Using a two-year multi-million dollar federal investment initiative, the city of Hamilton has directed funding into an effort to reinvigorate a stagnant Barton Street using art.
The city of Hamilton’s “Anything is Possible on Barton” project has enlisted 15 local artists to create works to be dropped into empty storefronts along the thoroughfare in the hopes of increasing foot traffic and attracting new shops and restaurants to the area.
“We have a high number of vacancies on the strip, and we would like to change that,” Barton Street Village Business improvement executive Jessica Myers told 900 CHML’s Hamilton Today.
Myers says the enterprise is coupled with the city’s My Main Street Community Activator program which funds renewal projects via a $23-million investment from the Government of Canada through the Federal Economic Development Agency for Southern Ontario.

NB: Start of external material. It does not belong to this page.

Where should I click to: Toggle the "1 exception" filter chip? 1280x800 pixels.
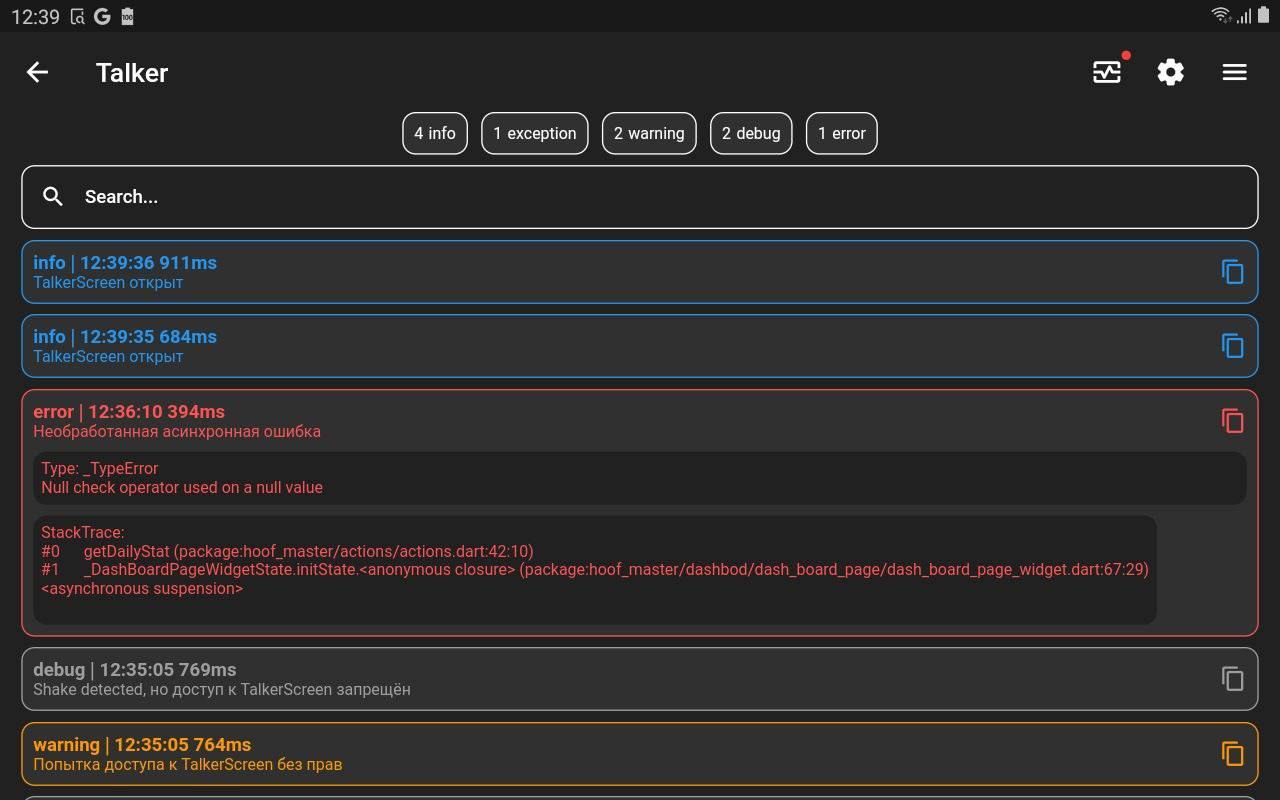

The money targets public spaces and businesses that have suffered economically throughout the pandemic.
“We developed some themes that sort of focus solely on Barton Street and put it out there to the artists” Myers explained. “We received almost 80 proposals from local Hamilton artists. Incredible response. It was so difficult to only select 15.”
Judy Lam, manager of commercial districts and small business with the city, revealed the installations have been happening this month and are expected to carry on through November.
“Because it’s near industrial, it was the shopping district for people who lived there and went to work,” Lam said of the area on 900 CHML’s Good Morning Hamilton.
“There’s been more vacant storefronts than ever in its (entire) history, and we would like this project to sort of bring people to see the potential of this area.”
Ottawa Street and Stoney Creek are experiencing similar local art installations, including wraps on fixtures such as those now covering utility boxes.
The city is also coupling initiatives like the Commercial Vacancy Program with the activator program to provide grants for businesses that take up an empty storefront as long as they take on permanent facade improvements.
“So that’s another … advantage that if they want to invest in an empty storefront, we can help them with the costs,” Lam said.
Projection art, murals, rug hookings, dioramas and paintings are some of the crafts that can be seen now having replaced blank window coverings in multiple vacated storefronts.
“We have 15 right now in different pockets along the BIA, we’re about two kilometers long,” said Myers.